かささぎの渡せる橋に置く霜の白きを見れば夜ぞ更けにける

百人一首


かささぎの 渡せる橋に 置く霜の 白きを見れば 夜ぞ更けにける

中納言家持(ちゅうなごん やかもち)大伴家持(おおともの やかもち)


百人一首の6番目の歌です。

語句

*かささぎ・・・鳥綱スズメ目カラス科に分類される鳥。黒いカラスに比べてひと回り小ぶりで、胸とお腹の白い鳥。鳴き声が「カチカチ」ということから「カチガラス」とも呼ばれている。

*かささぎの渡せる橋・・・天の川に渡している橋。

*夜ぞ更けにける・・・係助詞「ぞ」の係り結びで詠嘆の助動詞「ける」は連体形になっている

歌意

かささぎが天の川に渡している橋のような宮中の御階(みはし)の上に降りている霜が、白く輝いているのを見ると、夜も更けてしまったのだなあと思う。

作者

中納言家持・大伴家持(ちゅうなごんやかもち・おおとものやかもち)
718年〜785年。

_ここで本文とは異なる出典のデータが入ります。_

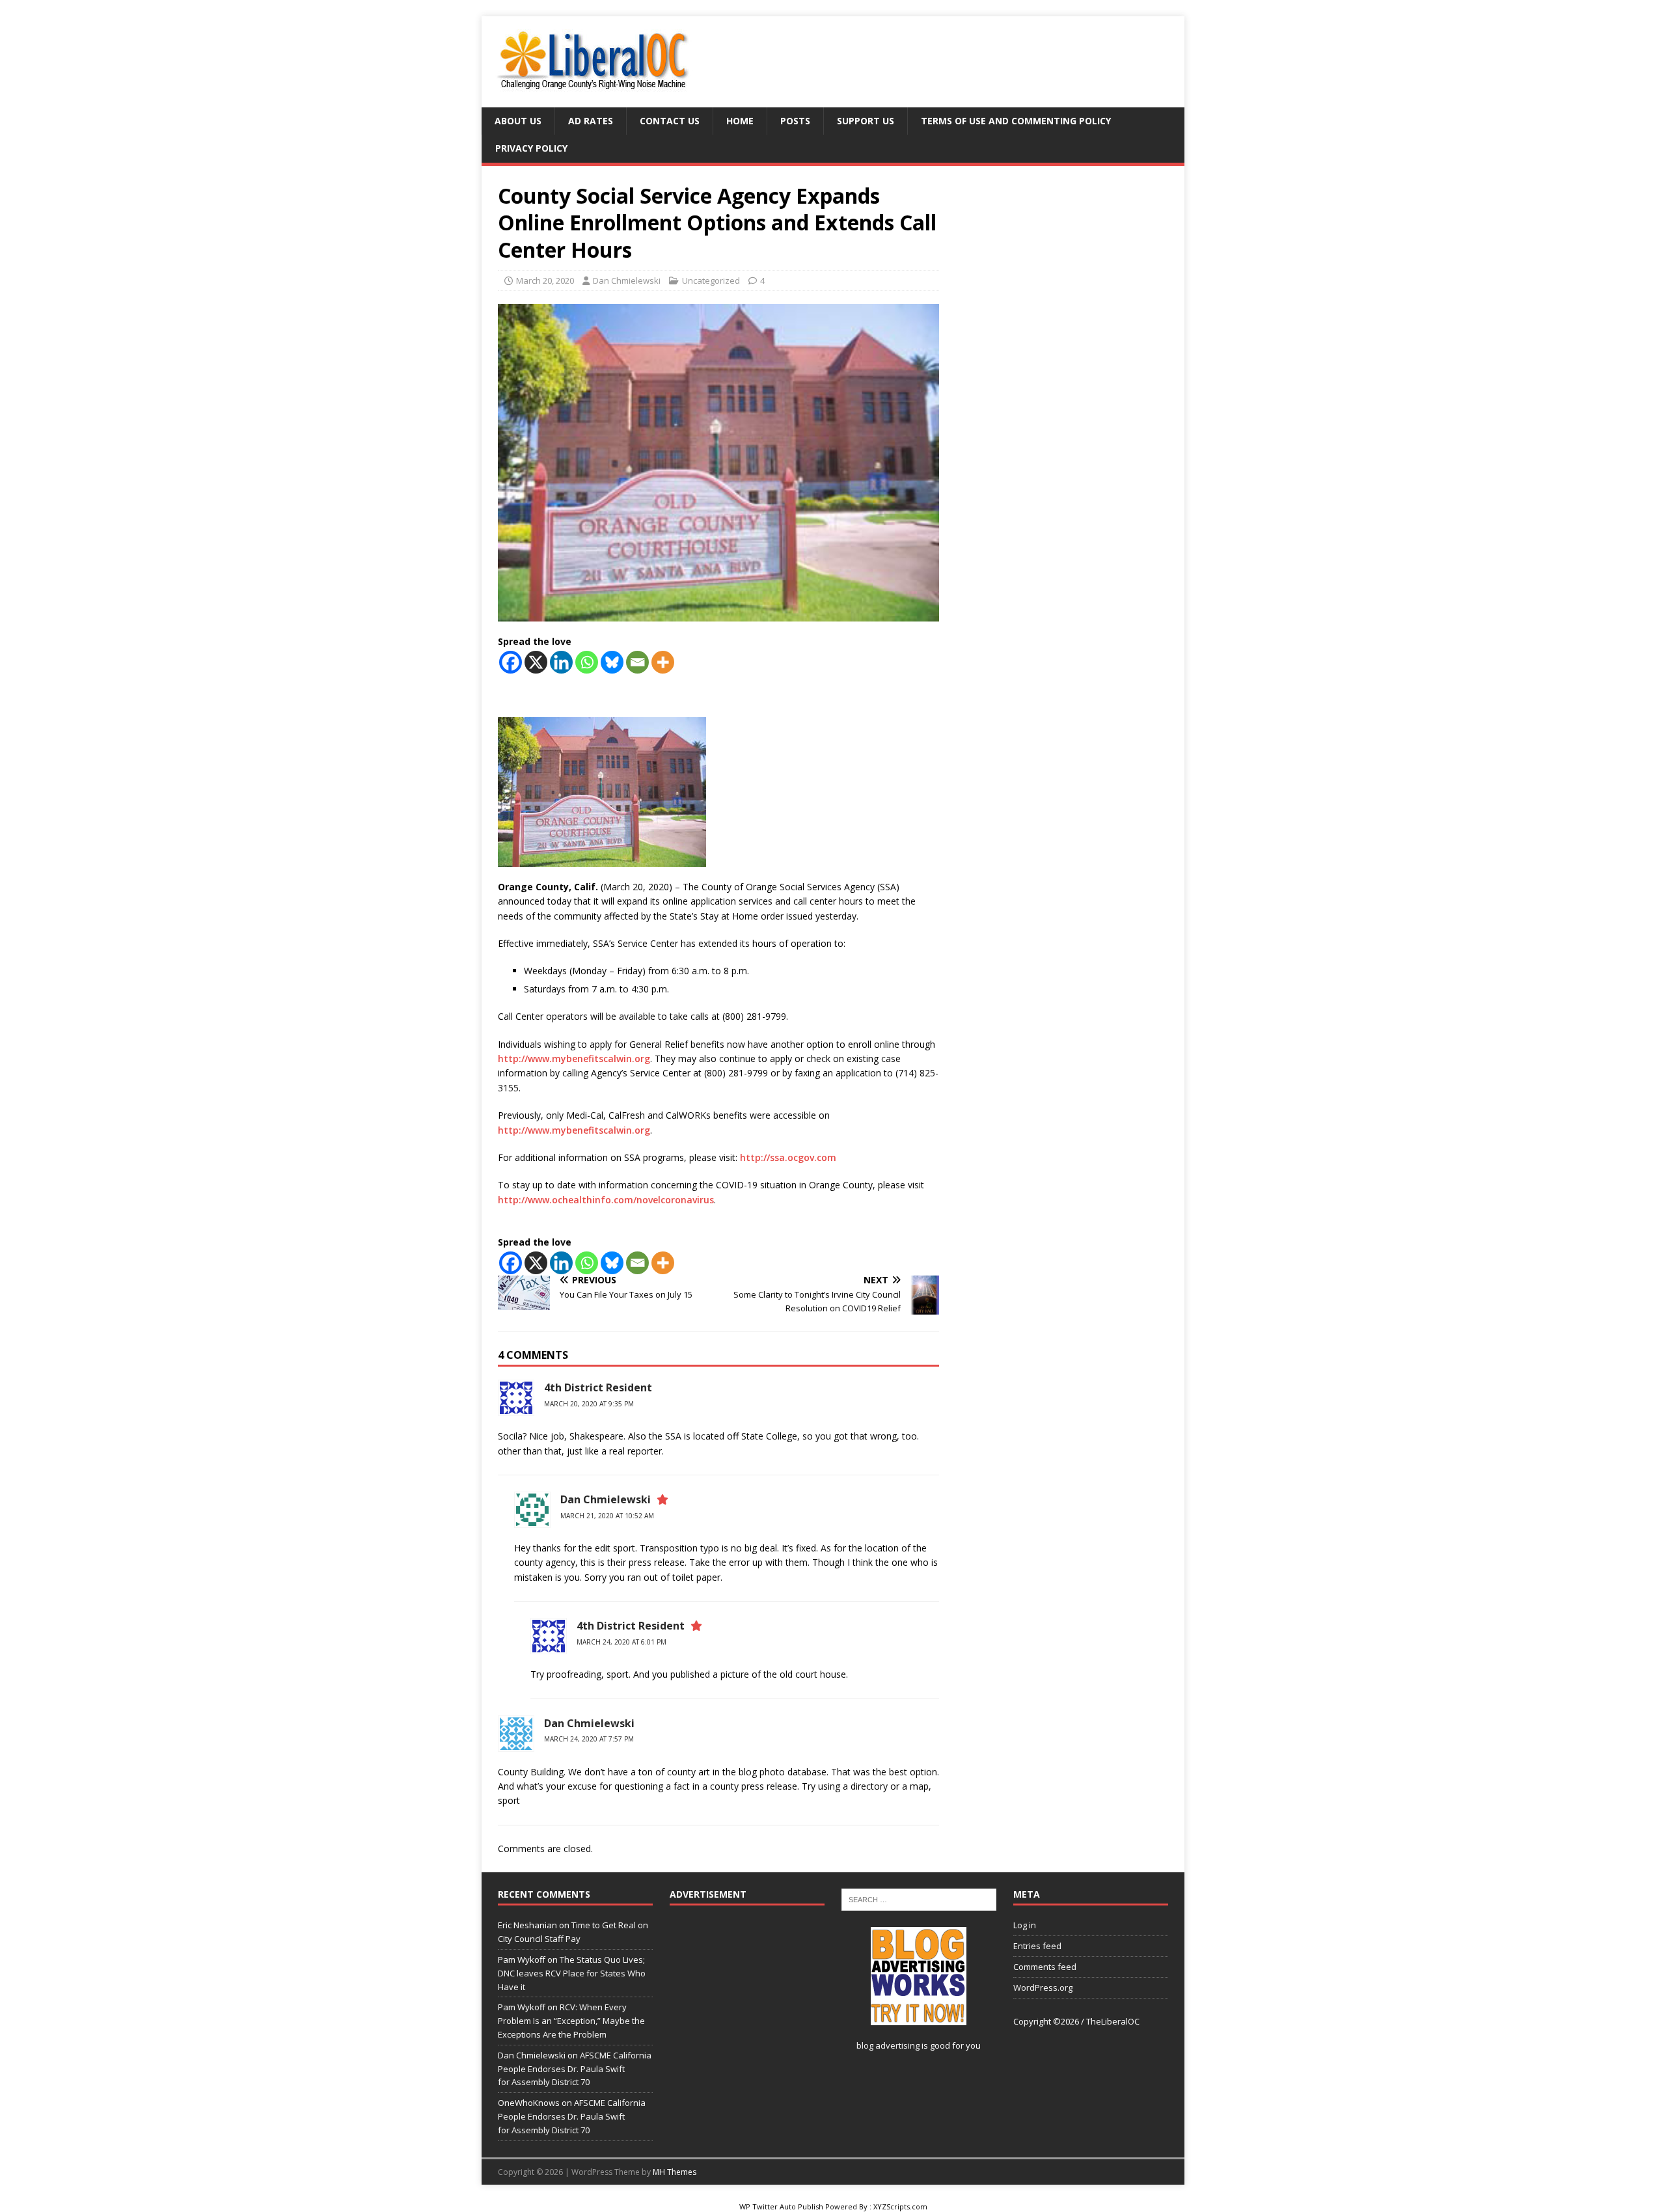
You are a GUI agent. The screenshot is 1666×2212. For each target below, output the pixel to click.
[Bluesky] (612, 662)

三十六歌仙の一人。奈良時代の公卿・歌人。大伴旅人の子。長歌・短歌など合計473首が『万葉集』に収められており、『万葉集』全体の1割を超えていることから、万葉集の編者とされている。微妙な心情を描写や憂いを含んだ感傷的な歌風は次代の和歌への過渡期を感じさせる。太平洋戦争中に玉砕を報せる大本営発表の前奏曲として流れた「海ゆかば」は、家持の「賀陸奥国出金詔書歌」に拠る。